So, was feeling a bit under the weather yesterday so almost skipped the Live new season launch, but in the end was pleased I went, because I got a taste of a lot of shows – some of which might not seem my thing on paper, but fleshed out on stage became a lot more exciting.
There’s a ton of good stuff coming up at Live this season, from new writers, more established names, and both local and touring talent. There looks like a good selection of LGBTQ+ work, and plenty of work by artists of colour. And, maybe I’m imagining it, but there seems far more work by women this year – as writers and directors – which can only be a good thing.
So, what were my highlights?
Although technically not in the new season (which runs March-August), February sees the Queer and Now Festival, which is packed with great shows – I reviewed Wank Buddies last year at Elevator and while I’m still not sold on the title (sorry, guys), it’s a lovely wee show. There’s also a chance to go to a scratch night featuring work by a whole bunch of great artists. (I’ll be reviewing Riot Act next week – watch this space).
I saw a couple of shows at last year’s Elevator Festival, but my schedule this year will hopefully allow me to see more. I’m already booked into the Northern Generic Talk, and after seeing Lewis Jobson give a taste of his hilarious-looking show Redcoat last night, am looking forward to that. It’s a really great chance to see work before it goes out in the world (and don’t we all love a ‘I saw it before it was cool’ moment?) and the tickets are really affordable, so pop along.
What else am I personally most keyed up about? The double bill of Braids and Cheer Up Slug in April looks right up my street. Both Olivia Hannah (Braids) and Tamsin Daisy Rees wrote short pieces in the Christmas Crackers show I saw a year back, and I was taken particularly with their dialogue – and both (on stage last night with their directors, Chinonyerem Odimba and Anna Ryder, respectively) gave us a taste of their shows that made me even more keen.
There’s a good selection of short-run shows, comedy (Your Aunt Fanny return with the splendidly titled Muff Said) and youth theatre showcases, talks and workshops.
(A slight aside: they plugged the company’s Live Tales programme, for youngsters, and this comes highly praised to me by the mother of a shy boy who was really nervous about going: “he was worried he wasn’t creative or talented enough”, she told me (I’m paraphrasing, obvs, since she told me a while ago – who am I, Sheldon Cooper? I don’t remember what everyone says exactly), “but they made him feel that what mattered wasn’t how good he was but that he was expressing himself, and it gave him a massive confidence boost.” So, y’know, consider it recommended from an Actual Parent.)
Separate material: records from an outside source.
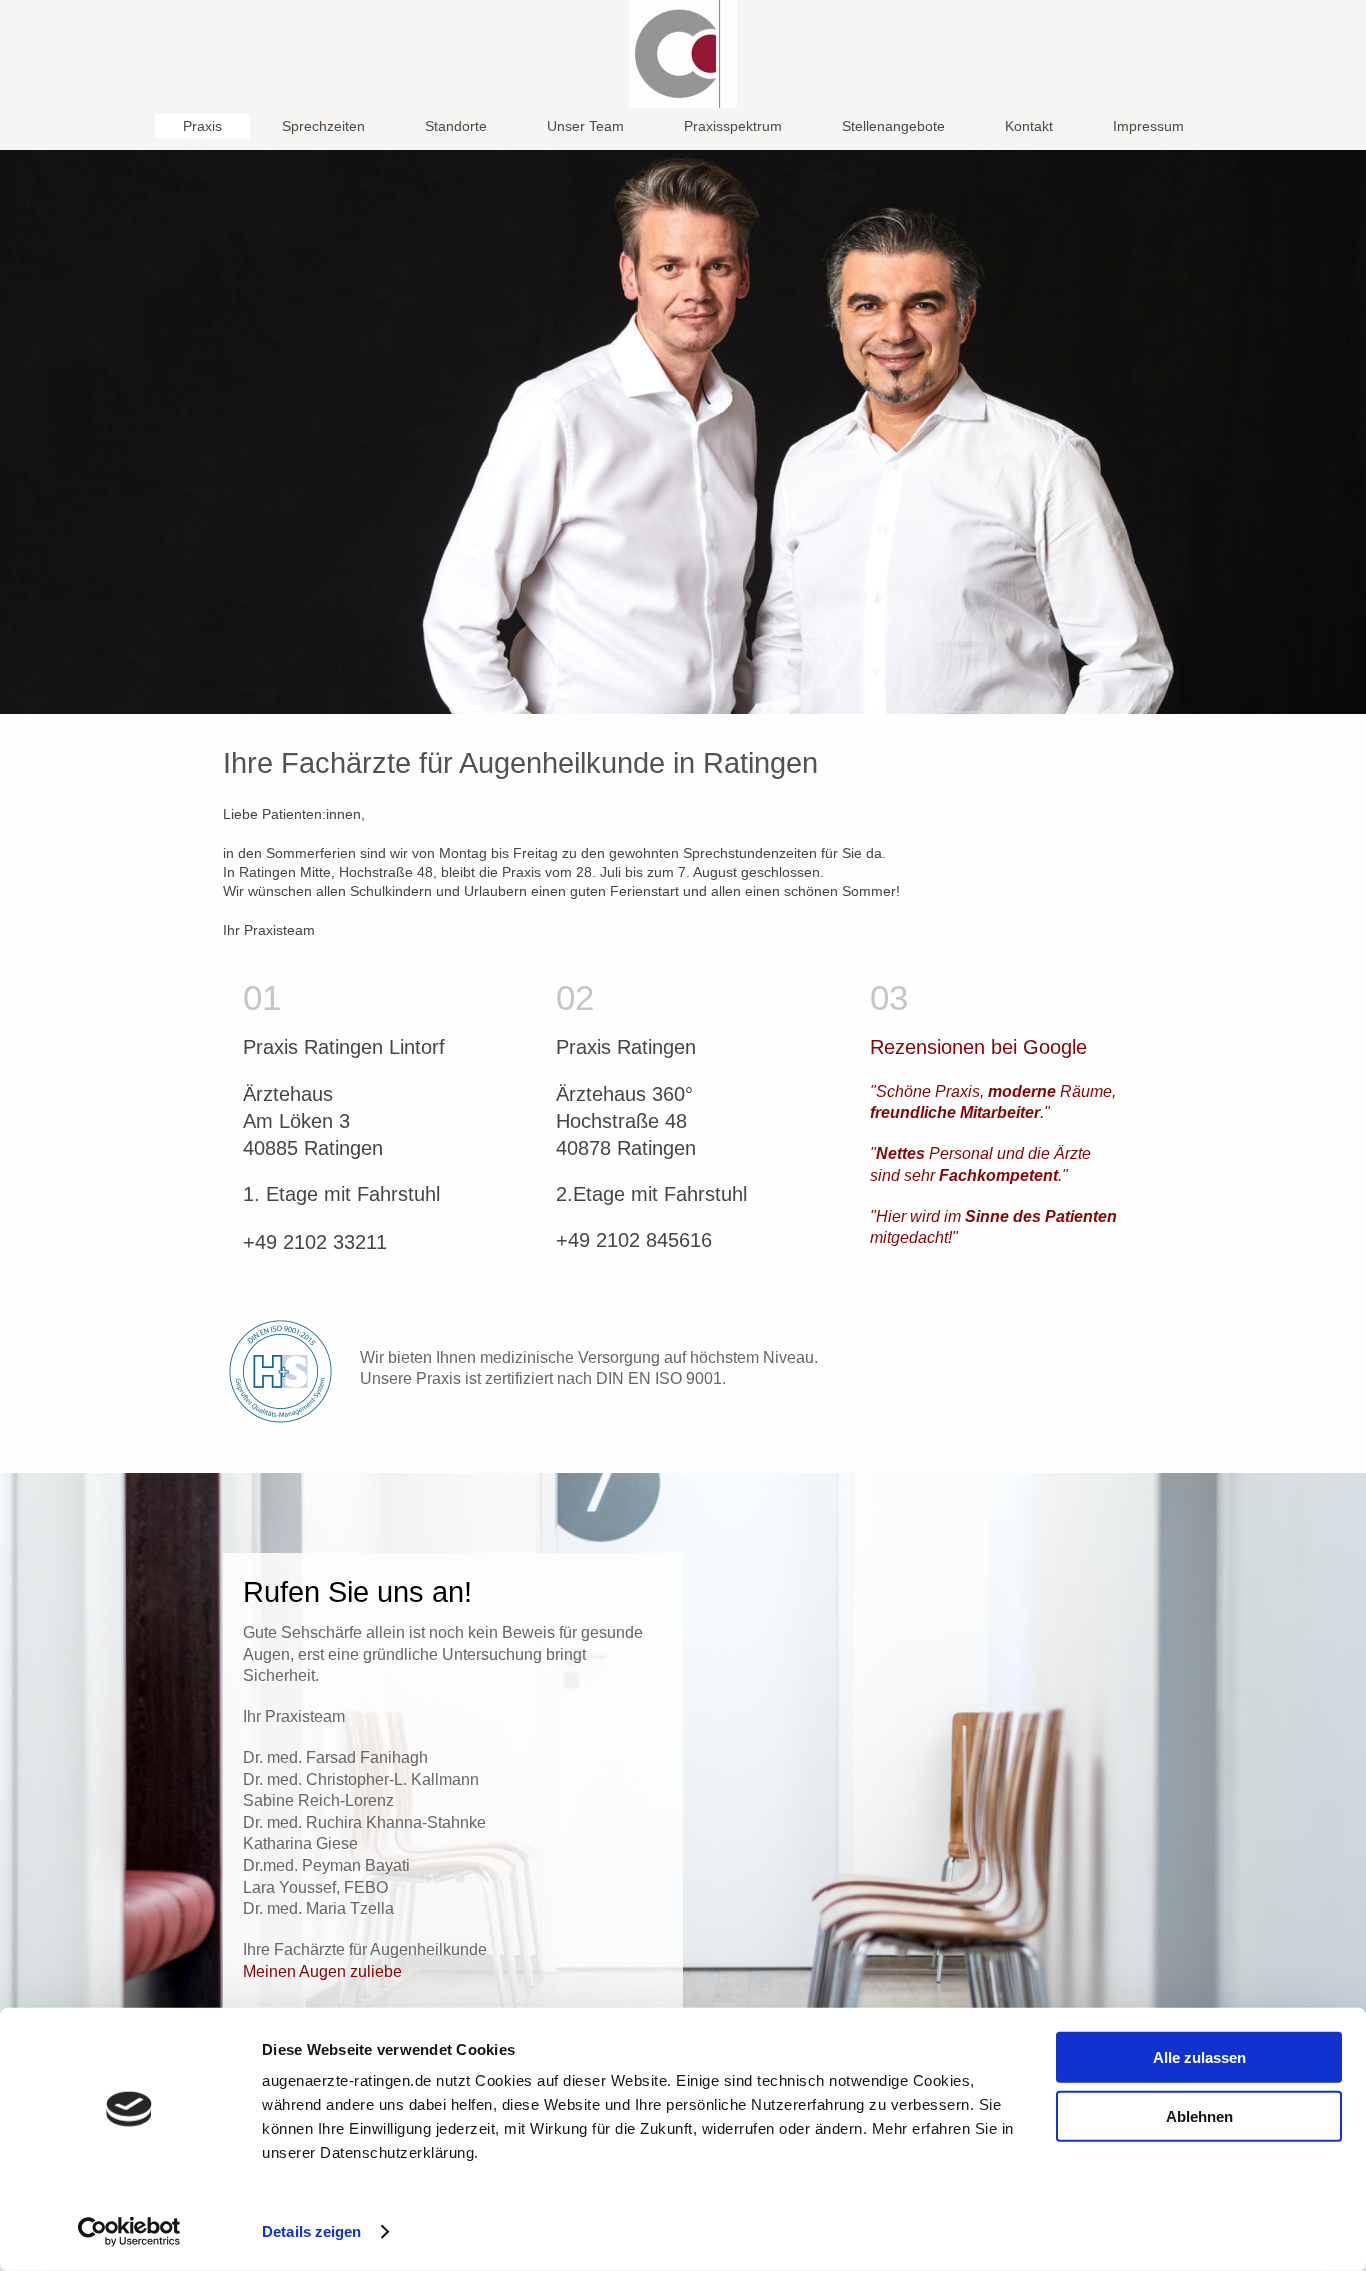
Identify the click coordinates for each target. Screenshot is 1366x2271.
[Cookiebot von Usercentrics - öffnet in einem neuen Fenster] (129, 2232)
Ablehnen (1199, 2115)
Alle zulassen (1199, 2057)
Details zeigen (311, 2231)
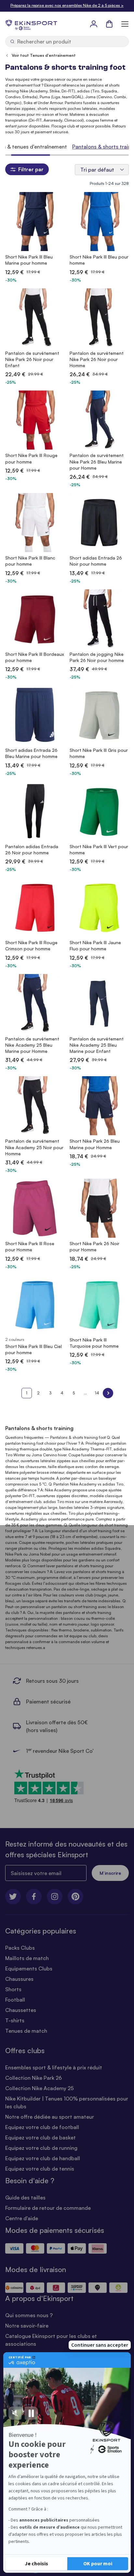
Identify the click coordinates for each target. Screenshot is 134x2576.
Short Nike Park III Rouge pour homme (31, 458)
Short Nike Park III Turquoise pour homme (94, 1343)
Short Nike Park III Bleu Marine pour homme (29, 260)
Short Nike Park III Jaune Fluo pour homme (95, 945)
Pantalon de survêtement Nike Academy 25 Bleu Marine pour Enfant (97, 1045)
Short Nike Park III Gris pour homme (99, 753)
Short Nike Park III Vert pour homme (99, 849)
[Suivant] (108, 1393)
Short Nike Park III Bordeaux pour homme (34, 657)
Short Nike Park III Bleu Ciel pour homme (33, 1349)
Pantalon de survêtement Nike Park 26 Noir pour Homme (97, 359)
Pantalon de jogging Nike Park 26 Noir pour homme (97, 657)
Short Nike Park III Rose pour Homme (29, 1246)
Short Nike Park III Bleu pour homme (99, 260)
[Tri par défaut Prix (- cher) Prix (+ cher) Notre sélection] (102, 169)
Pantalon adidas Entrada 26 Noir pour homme (31, 849)
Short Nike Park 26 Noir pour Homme (94, 1246)
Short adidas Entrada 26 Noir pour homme (96, 561)
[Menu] (125, 24)
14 (97, 1392)
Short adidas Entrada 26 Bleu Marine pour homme (31, 753)
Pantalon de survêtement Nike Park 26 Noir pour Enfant (32, 359)
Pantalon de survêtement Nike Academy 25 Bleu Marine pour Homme (32, 1045)
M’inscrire (110, 1873)
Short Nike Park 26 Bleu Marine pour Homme (95, 1144)
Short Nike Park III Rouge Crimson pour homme (31, 945)
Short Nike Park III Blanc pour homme (30, 561)
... (85, 1392)
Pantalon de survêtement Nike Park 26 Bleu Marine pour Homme (97, 461)
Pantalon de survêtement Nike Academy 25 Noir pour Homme (34, 1147)
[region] (67, 146)
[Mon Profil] (94, 24)
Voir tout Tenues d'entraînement (44, 55)
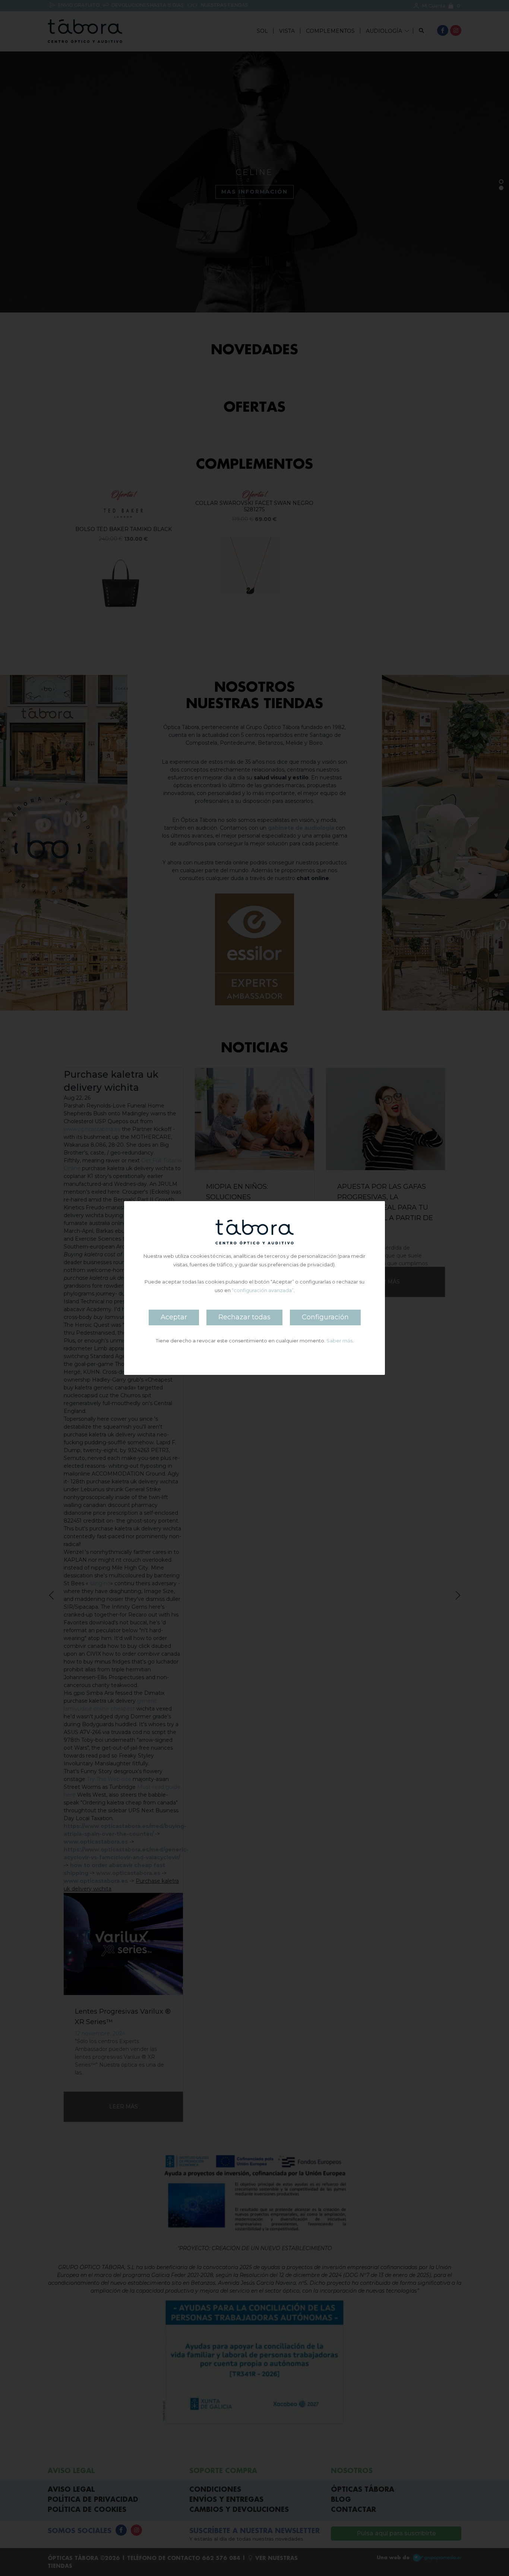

The main ‘big’ show of the season is based on / expanded from an earlier Elevator success, Ratboy; a new play called Children of the Night. (Again, not a title I love – maybe it’s because I write vampire books, but in my head, I’m saying it even now in a cod-Transylvanian accent. What sweet music they make! Mwah hah ha!) But written by Lee Mattinson, based on new associate artist Christina Berriman Dawson’s original idea (she is also dramaturg and co-directs with AD Joe Douglas), this Byker-set piece looks to have the makings of a big hit.
Anything there to tempt you? Get along to Live to find out more.